• Problem requirements
Update the listing below by replacing "coordinate pair" with "pair of numbers" and leaving every other part unchanged.

• Raw records

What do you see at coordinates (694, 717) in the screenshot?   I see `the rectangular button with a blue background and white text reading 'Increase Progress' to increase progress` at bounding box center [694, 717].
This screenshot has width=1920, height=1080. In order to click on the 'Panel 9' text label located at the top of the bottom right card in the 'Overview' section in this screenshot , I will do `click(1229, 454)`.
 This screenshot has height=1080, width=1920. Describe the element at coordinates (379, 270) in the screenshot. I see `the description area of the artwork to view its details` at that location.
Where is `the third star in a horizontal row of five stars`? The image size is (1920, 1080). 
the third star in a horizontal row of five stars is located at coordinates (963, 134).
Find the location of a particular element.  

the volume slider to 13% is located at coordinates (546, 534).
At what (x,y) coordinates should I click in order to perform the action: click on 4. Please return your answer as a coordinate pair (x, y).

• The completed task
What do you see at coordinates (694, 717) in the screenshot?   I see `the rectangular button with a blue background and white text reading 'Increase Progress' to increase progress` at bounding box center [694, 717].
This screenshot has width=1920, height=1080. In order to click on the 'Panel 9' text label located at the top of the bottom right card in the 'Overview' section in this screenshot , I will do `click(1229, 454)`.
 This screenshot has height=1080, width=1920. Describe the element at coordinates (379, 270) in the screenshot. I see `the description area of the artwork to view its details` at that location.
Where is `the third star in a horizontal row of five stars`? The image size is (1920, 1080). 
the third star in a horizontal row of five stars is located at coordinates (963, 134).
Find the location of a particular element.  

the volume slider to 13% is located at coordinates (546, 534).
At what (x,y) coordinates should I click in order to perform the action: click on 4. Please return your answer as a pair of numbers (x, y).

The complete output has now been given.